Respaldó con disciplina la constitución del Comité Editorial de la revista,
donde semana a semana, junto a siete hombres y mujeres del Sindicato, proponía
los temas que debían ir en cada número del revista, así como velaba porque el
lenguaje, el diseño, las fotos y la mirada fuera aquella no sólo comprensible
para el lector(a) sino además, aquel que respaldara la formación de ideas en
ese micromundo pescador y mapuche. Báez también apreció el taller de
comunicaciones que Marejada desarrollaba con niños y niñas de la escuela
queulina Rayén Lafkén, muchos de ellos, hijos e hijas de pescadores.
En la clausura de
dicho taller, junto a los estudiantes y profesores de la escuela, el Chico Báez
señalaba:
“Espero que podamos
seguir fomentando la información. Si hay una cosa que yo he visto es que por
falta de información se cometen grandes errores y que pagan los demás, por la
omisión de algunos. Me siento contento de ser parte de este trabajo. Creo que
el orgullo que sienten los padres lo siento yo... porque hemos roto un círculo
igual. Todos sabemos que la educación, en la mayoría de los países, es vertical.
Lo que se dice de arriba es lo que se enseña abajo y lo que se tiene que hacer.
Con esta revista, hemos logrado romper un poco ese vicio que había”.
Luis Báez Paillapán
ha fallecido. Su hijo es pescador y tras años de arduo empuje, desde hace algunos
meses, tiene su lancha propia. Sigue la historia de su viejo, en el mar. Pese a
todo.
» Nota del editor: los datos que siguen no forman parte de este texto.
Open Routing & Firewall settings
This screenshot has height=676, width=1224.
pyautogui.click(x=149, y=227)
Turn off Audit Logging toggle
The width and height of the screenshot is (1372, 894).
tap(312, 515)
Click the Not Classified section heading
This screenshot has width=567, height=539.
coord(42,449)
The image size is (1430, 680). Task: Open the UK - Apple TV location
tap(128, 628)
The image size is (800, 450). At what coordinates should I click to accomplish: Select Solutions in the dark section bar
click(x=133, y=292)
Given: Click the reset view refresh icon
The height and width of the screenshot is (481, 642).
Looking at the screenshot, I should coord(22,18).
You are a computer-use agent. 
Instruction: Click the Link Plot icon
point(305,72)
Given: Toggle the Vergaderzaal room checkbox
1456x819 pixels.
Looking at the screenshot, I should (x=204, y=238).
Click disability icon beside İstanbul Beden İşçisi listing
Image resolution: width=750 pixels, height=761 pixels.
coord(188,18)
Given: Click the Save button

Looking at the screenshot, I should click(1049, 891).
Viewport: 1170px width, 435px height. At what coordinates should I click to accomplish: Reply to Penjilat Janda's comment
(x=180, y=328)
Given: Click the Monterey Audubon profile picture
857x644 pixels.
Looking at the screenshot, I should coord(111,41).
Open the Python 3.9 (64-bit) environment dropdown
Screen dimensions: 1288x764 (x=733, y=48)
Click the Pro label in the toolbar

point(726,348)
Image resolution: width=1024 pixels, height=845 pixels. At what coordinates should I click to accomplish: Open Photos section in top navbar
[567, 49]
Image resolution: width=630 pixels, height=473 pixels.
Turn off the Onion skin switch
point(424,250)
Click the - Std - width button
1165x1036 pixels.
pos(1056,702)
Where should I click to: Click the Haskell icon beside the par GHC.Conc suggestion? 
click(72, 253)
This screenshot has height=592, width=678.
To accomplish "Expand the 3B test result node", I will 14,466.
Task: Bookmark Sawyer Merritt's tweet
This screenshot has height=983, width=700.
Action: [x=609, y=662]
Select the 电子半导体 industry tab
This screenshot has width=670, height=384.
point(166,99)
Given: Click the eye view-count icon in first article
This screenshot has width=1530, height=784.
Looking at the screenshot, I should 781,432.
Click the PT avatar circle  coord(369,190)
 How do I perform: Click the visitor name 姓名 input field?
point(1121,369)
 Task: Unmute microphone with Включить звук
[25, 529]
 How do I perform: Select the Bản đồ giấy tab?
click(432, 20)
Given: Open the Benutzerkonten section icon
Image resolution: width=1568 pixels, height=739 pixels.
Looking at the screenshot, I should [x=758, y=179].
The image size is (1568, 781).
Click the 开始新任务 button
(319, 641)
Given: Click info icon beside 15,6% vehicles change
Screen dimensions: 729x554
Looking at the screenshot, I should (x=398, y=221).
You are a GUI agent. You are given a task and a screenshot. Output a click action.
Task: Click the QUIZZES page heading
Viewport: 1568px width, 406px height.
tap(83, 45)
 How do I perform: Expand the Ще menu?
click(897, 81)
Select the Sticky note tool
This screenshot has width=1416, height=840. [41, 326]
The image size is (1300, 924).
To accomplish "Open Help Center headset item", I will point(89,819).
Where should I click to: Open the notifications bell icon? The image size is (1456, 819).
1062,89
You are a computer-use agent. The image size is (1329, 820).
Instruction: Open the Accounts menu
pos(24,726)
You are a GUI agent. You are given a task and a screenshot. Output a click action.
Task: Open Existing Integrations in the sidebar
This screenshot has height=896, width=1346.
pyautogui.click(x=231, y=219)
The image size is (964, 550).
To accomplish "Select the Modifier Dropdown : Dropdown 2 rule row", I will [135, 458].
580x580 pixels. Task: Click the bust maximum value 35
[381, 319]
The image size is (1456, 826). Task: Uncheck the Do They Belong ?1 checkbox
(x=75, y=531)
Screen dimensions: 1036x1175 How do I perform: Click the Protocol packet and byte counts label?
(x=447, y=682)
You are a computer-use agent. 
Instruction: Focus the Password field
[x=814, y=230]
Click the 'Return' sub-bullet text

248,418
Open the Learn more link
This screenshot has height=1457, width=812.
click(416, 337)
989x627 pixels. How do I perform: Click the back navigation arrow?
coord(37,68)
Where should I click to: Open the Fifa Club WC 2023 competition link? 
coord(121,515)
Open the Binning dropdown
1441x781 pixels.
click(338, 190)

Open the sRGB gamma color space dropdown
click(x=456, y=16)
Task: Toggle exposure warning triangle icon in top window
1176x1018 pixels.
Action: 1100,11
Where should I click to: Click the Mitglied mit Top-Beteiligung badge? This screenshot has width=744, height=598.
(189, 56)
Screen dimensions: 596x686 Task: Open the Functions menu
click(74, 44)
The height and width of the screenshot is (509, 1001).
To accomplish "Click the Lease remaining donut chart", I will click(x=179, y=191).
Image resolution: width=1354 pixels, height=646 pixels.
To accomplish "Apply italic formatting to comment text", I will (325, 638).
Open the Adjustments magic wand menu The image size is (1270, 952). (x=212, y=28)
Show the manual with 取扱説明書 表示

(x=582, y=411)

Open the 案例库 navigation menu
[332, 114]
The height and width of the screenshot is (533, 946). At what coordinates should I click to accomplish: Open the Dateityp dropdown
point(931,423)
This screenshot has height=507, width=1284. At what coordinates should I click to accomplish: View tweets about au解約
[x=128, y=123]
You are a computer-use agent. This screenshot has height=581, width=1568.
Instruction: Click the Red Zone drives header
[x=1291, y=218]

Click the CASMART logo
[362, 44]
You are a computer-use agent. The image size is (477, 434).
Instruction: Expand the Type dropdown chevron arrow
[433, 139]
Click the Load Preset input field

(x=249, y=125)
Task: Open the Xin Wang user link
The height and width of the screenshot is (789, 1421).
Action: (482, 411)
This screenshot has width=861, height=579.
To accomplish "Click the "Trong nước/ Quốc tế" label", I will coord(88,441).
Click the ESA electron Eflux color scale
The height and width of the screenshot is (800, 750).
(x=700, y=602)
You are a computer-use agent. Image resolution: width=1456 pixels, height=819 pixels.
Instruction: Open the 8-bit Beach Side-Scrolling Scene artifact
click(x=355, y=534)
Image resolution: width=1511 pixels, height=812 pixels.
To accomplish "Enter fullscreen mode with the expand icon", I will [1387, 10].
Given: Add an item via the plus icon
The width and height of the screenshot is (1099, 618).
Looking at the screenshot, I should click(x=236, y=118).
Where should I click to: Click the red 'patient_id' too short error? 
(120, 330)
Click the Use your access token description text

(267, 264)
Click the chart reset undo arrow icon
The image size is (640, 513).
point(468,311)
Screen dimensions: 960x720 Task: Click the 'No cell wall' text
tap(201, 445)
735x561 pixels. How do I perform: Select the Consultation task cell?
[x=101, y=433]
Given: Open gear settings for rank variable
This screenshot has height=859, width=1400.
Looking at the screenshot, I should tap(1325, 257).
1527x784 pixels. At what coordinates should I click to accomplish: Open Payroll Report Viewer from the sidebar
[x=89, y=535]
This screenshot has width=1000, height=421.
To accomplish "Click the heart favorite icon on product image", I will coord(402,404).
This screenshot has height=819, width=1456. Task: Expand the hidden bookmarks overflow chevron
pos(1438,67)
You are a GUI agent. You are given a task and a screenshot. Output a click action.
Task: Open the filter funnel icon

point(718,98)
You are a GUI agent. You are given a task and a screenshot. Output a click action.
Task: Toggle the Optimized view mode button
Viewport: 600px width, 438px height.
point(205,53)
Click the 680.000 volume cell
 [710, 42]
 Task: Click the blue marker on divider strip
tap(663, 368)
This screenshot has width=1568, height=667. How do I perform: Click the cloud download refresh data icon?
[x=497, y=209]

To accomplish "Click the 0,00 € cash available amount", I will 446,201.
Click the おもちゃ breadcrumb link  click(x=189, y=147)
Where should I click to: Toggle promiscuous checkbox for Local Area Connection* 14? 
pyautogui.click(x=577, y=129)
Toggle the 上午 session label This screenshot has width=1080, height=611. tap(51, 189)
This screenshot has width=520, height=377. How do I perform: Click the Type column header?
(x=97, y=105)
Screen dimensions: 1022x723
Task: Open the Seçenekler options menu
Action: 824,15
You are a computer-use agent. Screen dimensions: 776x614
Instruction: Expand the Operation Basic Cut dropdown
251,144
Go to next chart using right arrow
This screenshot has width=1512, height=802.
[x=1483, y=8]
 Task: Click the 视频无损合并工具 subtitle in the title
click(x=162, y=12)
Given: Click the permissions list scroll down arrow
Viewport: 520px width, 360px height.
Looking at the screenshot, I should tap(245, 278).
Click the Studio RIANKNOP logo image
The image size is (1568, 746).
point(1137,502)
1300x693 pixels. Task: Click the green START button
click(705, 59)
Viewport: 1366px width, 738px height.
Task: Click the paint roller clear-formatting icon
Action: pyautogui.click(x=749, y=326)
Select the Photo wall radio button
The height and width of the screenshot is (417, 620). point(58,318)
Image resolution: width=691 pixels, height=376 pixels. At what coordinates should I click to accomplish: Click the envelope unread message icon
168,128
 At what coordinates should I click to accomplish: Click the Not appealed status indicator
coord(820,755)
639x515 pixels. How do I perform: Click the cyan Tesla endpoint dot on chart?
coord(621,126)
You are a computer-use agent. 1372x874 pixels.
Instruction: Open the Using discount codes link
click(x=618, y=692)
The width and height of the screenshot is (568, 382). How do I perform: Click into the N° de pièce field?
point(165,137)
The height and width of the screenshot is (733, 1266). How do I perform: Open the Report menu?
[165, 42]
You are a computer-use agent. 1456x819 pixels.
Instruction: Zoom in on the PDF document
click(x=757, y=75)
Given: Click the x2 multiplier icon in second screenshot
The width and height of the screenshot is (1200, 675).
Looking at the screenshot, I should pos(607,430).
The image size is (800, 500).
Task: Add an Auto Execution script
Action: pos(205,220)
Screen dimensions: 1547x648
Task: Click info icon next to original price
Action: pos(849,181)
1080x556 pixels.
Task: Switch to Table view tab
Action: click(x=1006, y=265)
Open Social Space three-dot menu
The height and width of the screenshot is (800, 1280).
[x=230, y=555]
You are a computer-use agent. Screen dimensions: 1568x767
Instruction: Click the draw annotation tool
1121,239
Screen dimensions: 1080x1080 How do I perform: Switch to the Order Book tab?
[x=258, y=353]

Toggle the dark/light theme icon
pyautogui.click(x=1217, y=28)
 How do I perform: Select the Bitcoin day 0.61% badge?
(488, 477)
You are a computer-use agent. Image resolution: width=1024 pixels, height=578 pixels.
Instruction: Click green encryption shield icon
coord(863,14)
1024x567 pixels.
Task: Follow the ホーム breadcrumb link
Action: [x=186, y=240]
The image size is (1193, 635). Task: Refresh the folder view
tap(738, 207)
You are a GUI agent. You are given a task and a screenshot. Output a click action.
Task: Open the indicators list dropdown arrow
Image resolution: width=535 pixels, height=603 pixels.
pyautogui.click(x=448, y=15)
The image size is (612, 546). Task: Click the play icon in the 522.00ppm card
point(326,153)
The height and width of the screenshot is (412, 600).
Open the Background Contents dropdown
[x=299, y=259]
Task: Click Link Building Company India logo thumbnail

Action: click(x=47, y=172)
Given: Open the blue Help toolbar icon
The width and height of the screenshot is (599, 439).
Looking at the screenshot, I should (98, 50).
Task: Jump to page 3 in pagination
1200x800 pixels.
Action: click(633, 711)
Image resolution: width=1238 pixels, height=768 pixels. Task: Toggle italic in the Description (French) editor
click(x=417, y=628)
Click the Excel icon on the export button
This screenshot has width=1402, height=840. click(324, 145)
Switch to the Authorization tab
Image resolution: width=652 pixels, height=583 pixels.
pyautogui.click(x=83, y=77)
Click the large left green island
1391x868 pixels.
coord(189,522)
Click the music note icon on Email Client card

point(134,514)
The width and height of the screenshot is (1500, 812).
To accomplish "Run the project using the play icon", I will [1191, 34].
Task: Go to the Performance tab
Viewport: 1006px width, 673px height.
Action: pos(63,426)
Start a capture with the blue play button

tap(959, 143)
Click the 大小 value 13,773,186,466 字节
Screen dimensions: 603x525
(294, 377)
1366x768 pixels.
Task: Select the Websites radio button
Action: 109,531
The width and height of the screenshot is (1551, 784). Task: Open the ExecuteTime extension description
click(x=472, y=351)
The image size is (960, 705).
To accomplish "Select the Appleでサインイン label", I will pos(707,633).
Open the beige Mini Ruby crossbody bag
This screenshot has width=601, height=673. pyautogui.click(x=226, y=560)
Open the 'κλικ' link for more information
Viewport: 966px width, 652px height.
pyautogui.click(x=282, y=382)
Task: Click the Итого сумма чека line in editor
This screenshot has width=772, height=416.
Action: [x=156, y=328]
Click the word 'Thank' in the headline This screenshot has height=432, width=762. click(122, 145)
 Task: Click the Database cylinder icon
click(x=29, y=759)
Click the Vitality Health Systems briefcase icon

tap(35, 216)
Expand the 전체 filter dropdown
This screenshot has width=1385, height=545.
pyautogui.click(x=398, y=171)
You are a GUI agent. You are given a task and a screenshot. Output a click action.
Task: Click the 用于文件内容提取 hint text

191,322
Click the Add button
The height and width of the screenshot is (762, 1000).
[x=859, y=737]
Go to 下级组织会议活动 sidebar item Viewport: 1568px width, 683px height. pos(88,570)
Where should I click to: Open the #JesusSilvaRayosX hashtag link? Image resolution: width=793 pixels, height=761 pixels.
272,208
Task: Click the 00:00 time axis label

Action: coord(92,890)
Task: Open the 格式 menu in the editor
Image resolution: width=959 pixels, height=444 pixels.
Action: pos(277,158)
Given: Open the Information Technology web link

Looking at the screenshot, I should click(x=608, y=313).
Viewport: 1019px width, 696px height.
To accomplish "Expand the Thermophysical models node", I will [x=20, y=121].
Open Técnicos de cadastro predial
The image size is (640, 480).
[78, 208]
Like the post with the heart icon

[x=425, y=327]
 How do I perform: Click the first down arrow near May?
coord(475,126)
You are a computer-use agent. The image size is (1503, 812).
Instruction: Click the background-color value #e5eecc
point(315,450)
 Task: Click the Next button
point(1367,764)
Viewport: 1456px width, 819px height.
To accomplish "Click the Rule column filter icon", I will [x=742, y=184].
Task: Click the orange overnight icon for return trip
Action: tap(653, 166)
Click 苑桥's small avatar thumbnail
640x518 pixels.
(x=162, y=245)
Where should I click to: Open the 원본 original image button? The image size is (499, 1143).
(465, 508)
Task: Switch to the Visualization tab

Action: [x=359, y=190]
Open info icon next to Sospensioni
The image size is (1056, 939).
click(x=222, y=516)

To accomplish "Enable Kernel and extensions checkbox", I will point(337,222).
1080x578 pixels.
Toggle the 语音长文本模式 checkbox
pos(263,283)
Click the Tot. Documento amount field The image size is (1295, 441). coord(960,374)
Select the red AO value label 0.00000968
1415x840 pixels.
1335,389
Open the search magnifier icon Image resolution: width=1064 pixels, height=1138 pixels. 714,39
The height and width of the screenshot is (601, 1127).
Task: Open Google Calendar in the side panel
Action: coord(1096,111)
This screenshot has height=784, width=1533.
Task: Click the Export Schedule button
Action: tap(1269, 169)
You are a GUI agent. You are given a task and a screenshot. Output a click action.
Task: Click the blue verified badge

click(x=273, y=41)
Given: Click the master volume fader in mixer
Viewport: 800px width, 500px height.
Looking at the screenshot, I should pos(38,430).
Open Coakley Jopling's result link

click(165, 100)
Hace unos días, intentaba decirle que su padre vivió intensamente la
difícil y, muchas veces contradictoria vida de los pescadores artesanales. Algo
en él siempre se mantuvo. Mirar hacia adelante y luchar por una vida mejor para
su gente, evitando los acomodos políticos y del dinero. Intentando hasta último
momento aportar a la organización y a su caleta.
En momentos como los
actuales, donde la vida se hace más complicada para los pescadores y sus
familias, cuando el mar ya se ha hipotecado con la reciente ley de pesca, y
donde en muchos hogares campea la incertidumbre y la desconfianza hacia
dirigentes sindicales, bien vale recordar a este pequeño inmenso hombre del
Lafkénmapu.
Báez. El Chico Báez.
El hombre ya no está pero sus palabras y su ética perviven como ese horizonte
al que hay que mirar para no extraviarse.